Hace frío porque ya está avanzado el otoño pero la noche es clara y las estrellas brillan aisladas en el cielo. Nosotros estamos en un callejón del centro de la ciudad ocupando la habitual posición de narrador omnisciente.
Un barril oxidado de metal a modo de chimenea es la única iluminación artificial del lugar, también hay una bombilla en la puerta trasera del club pero lleva meses fundida y hasta ahora nadie se ha preocupado de cambiarla. Arrimado al calor del barril está el viejo pianista que se frota las manos enguantadas.
Sus dedos, fueron los más ágiles de la ciudad y ahora están temblorosos y llenos de pecas, incapaces de abrochar los botones del esmoquin con soltura. Sus manos retorcidas, las que un día fueron sustento y gracia, son las que lo han relegado a su situación actual. Al menos es lo que el viejo pianista piensa siempre que mira sus rígidos dedos con horror. Olvida la bebida y el desorden, las noches eternas de droga y jazz, los corazones rotos y las puñaladas por la espalda, prefiere culpar al malvado destino.
La caída es rápida cuando uno está embadurnado de mugre y hay demasiada gente dispuesta a dar un empujoncito. El viejo pianista recibió el castigo que otros consiguen obviar.
Tiene una caseta de cartón al fondo del callejón empapelada de carteles de actuaciones y fotografías amarillentas. En una de ellas aparece junto a Sinatra, con el que llegó a tocar en su visita a la ciudad. Son el único recuerdo de una gloria perdida, olvidada por todos. Llegó a estar cerca del cielo, pero no tanto como para quedar en la memoria colectiva. Ese fue su error y se lamenta todas las mañanas grises en las que ve salir a los últimos clientes del club.

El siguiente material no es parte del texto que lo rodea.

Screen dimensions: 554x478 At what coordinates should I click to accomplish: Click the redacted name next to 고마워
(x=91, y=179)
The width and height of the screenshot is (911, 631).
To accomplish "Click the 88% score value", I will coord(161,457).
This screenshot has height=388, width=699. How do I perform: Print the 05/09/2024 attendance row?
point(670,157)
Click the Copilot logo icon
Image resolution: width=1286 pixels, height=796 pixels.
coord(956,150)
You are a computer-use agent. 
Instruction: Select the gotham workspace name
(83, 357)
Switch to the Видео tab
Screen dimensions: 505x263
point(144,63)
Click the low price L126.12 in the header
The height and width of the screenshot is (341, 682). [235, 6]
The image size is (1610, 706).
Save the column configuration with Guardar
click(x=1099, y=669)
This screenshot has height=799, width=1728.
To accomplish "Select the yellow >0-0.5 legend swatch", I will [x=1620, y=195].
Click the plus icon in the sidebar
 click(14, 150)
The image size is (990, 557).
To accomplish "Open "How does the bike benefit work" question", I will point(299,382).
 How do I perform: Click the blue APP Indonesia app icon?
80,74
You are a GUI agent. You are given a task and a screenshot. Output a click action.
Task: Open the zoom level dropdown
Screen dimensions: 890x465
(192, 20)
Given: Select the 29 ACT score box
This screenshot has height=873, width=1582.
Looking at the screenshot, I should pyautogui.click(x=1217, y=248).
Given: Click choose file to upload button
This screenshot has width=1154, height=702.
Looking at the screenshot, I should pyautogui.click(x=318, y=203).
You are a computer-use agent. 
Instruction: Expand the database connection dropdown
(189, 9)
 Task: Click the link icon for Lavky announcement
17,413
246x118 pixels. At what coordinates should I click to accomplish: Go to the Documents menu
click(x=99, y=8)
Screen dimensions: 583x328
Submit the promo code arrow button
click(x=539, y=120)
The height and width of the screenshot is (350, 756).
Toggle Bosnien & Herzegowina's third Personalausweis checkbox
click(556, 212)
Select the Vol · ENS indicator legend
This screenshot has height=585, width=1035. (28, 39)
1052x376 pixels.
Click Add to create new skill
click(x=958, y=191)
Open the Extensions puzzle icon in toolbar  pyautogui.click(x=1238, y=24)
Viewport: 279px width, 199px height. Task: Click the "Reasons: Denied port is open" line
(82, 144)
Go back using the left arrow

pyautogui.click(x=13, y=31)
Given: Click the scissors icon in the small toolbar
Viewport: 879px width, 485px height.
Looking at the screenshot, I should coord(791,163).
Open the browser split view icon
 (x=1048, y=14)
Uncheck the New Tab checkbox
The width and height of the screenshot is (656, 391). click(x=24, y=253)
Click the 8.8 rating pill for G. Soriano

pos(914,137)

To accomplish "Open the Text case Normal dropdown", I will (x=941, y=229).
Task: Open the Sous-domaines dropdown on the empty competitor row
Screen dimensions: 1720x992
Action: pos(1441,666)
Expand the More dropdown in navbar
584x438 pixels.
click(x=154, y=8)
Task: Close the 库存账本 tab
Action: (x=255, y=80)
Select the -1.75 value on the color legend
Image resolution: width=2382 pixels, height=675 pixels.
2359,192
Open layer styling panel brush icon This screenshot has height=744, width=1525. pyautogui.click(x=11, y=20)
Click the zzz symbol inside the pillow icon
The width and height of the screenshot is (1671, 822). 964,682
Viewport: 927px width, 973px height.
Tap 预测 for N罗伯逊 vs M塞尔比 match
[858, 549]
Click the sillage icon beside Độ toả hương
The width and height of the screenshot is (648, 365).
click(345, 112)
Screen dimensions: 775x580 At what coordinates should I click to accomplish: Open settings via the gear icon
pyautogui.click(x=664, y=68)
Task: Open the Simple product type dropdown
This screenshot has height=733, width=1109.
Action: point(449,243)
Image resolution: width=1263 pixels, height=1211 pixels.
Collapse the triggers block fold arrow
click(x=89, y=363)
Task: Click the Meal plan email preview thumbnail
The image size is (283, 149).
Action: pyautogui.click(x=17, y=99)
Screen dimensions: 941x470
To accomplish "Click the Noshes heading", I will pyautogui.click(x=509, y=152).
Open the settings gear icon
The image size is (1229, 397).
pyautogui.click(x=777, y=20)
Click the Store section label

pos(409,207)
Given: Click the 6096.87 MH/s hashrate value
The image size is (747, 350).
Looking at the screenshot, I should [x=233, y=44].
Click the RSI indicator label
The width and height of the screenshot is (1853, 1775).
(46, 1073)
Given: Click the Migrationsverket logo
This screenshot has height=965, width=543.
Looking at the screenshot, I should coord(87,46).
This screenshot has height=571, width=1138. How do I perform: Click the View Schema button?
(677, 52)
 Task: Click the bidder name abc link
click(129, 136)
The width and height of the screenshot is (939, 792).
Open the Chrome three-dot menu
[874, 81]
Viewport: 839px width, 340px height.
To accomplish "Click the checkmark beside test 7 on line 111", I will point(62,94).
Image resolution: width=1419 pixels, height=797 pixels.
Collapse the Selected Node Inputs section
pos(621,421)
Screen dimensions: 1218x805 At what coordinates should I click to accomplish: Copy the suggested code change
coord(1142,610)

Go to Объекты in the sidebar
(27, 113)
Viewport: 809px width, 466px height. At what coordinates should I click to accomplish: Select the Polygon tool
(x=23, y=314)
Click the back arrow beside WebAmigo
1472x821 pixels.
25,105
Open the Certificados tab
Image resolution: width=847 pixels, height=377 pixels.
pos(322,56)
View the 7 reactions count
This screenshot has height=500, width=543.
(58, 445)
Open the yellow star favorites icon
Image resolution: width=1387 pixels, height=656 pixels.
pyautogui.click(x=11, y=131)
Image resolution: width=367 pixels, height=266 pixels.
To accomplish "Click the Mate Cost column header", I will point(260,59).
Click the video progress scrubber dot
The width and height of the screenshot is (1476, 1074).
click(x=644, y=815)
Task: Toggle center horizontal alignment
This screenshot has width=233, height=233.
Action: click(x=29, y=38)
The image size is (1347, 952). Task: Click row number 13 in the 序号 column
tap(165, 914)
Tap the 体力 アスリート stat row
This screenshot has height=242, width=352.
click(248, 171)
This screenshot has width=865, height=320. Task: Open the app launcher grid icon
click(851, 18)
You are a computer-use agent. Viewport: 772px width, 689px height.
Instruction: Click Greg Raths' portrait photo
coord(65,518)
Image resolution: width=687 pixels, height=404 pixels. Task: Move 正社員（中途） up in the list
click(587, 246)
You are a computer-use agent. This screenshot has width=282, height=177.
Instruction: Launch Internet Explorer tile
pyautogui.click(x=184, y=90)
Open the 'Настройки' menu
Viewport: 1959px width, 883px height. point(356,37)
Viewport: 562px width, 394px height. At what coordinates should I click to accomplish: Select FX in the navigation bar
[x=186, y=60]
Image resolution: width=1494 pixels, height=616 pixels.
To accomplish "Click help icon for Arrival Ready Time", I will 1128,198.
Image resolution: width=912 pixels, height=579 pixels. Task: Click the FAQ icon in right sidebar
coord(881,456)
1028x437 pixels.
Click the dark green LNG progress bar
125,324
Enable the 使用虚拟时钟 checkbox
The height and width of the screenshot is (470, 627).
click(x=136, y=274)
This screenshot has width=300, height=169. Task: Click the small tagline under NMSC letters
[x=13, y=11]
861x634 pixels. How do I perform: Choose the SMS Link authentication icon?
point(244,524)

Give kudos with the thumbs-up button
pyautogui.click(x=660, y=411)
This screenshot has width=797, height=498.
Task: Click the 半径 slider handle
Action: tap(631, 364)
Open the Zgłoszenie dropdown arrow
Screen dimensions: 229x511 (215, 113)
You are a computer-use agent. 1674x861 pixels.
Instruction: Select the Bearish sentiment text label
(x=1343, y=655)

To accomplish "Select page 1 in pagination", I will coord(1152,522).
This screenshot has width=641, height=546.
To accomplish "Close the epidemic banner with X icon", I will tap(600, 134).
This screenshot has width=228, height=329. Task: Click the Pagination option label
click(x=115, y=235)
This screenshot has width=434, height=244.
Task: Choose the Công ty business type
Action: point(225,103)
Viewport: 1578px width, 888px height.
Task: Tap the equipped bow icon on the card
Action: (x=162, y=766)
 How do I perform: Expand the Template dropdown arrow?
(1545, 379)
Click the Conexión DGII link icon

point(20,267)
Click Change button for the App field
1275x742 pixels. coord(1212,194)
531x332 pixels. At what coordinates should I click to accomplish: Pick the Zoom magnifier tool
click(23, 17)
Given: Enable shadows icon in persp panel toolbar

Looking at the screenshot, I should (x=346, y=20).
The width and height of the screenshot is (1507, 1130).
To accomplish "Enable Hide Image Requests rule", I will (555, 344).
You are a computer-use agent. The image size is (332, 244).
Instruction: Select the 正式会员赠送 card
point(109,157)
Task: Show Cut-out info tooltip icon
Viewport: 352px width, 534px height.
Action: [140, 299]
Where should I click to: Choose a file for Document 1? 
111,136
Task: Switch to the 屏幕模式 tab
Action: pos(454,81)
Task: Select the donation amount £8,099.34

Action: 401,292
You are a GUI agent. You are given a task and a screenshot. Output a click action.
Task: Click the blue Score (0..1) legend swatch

Ha decidido vivir en el callejón al que da la puerta trasera del local en el que solía trabajar. Espera inocentemente que un día el mundo recobre su rumbo y vuelva a sentarse detrás del piano negro de cola, del que arrancaba los mayores aplausos. Mientras espera bebe sorbos cortos de su botella de ron. Le ayuda a mantenerse tranquilo mientras llega su momento.
De vez en cuando la puerta se abre y ecos de canciones conocidas reverberan en el callejón. En esos momentos el pianista no puede evitar que una lágrima melancólica en clave de sol recorra los surcos resecos de su cara. La realidad entonces golpea con su puño de asfalto y el pianista sabe que no va a volver, que su esmoquin no recuperará el brillo ni sus manos la brillantez de antaño, entonces vuelve a su botella de ron y bebe tragos más largos y profundos.
Dentro, en un pasillo hay una foto suya, pero nunca llegará a verla.